Our earlier work in a randomised controlled trial (RCT) comparing the effects of standard cognitive training with a CrExp programme for older people with MCI found that the latter had beneficial effects on cognitive function and daily living ability.¹³ A subsequent exploratory RCT examining the efficacy of CrExp therapy (with the control group receiving standard cognitive training) in older people with dementia demonstrated significant improvements in cognitive function, QoL, level of depression, communication ability and emotional status.²⁷ The main form of CrExp activities in these two studies was storytelling. The TimeSlips storytelling initiative, which was developed in the 1990s for use with persons affected by dementia of varying severity, employs visual images to encourage spontaneous, improvisational responses, which provides participants with a sense of uniqueness, belonging, support and value while eliciting pleasure and other positive emotions.^28–30 Storytelling is an important way to communicate and share ideas, life experiences and insights into different topics and provides an opportunity to connect with others.³¹

Art activities and storytelling have each been incorporated into therapeutic approaches for older adults with cognitive impairment. However, their combination may be more beneficial to mental health than each activity alone. Visual art therapy provides psychological benefits and improves cognitive function by allowing self-expression through non-verbal communication,²⁰ while the storytelling encourages social interaction through verbal communication, which assigns the storyteller a valuable social role that can enhance their sense of well-being.^{27 32} Combining these interventions can have synergistic effects.

Although CrExp activities have received greater support from the medical and scientific communities over the past few years as a viable treatment option for cognitive impairment in older adults, the neural mechanisms underlying the observed cognitive changes are not well understood.
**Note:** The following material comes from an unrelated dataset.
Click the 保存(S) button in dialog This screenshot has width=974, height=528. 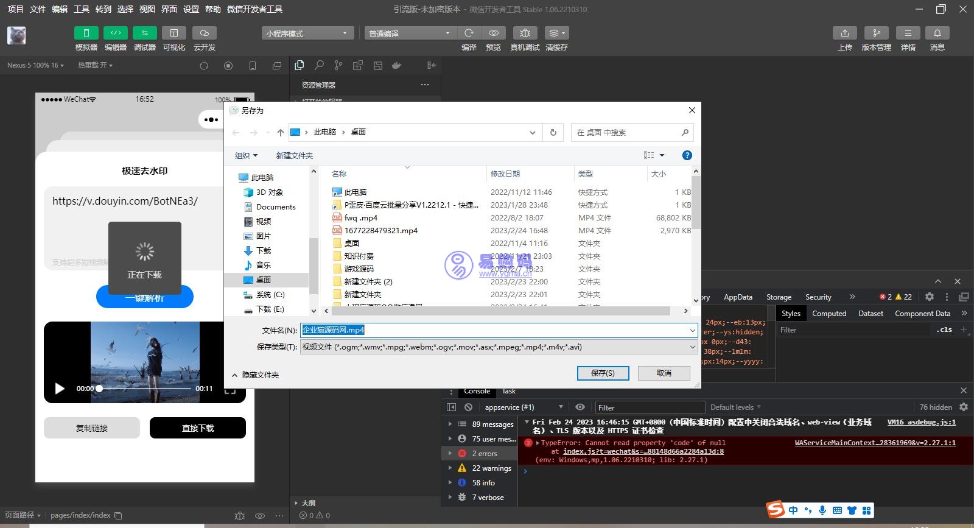click(x=603, y=373)
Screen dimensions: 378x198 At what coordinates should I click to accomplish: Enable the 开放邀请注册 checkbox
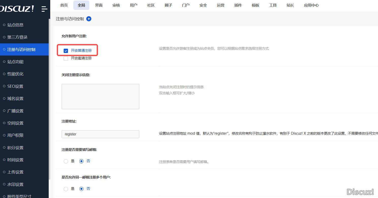(66, 58)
A functional brain network is established through neural connections between various regions of the brain; the degree of correlation between neural signals reflects the strength of the functional connections in corresponding regions and hence, short-term functional changes in the brain. Brain functional network analysis thus provides a means of investigating the mechanistic basis for the effects of short-term cognitive interventions. Studies have shown that visual creativity can activate and enhance functional interregional connectivity in the brain.^{33 34}

CrExp activities are thought to exert cognitive benefits by stimulating the central nervous system through engagement in tasks involving creativity, abstract thinking, planning, different forms of expression and cognitive control; this effect is likely mediated through increased functional connectivity in the brain.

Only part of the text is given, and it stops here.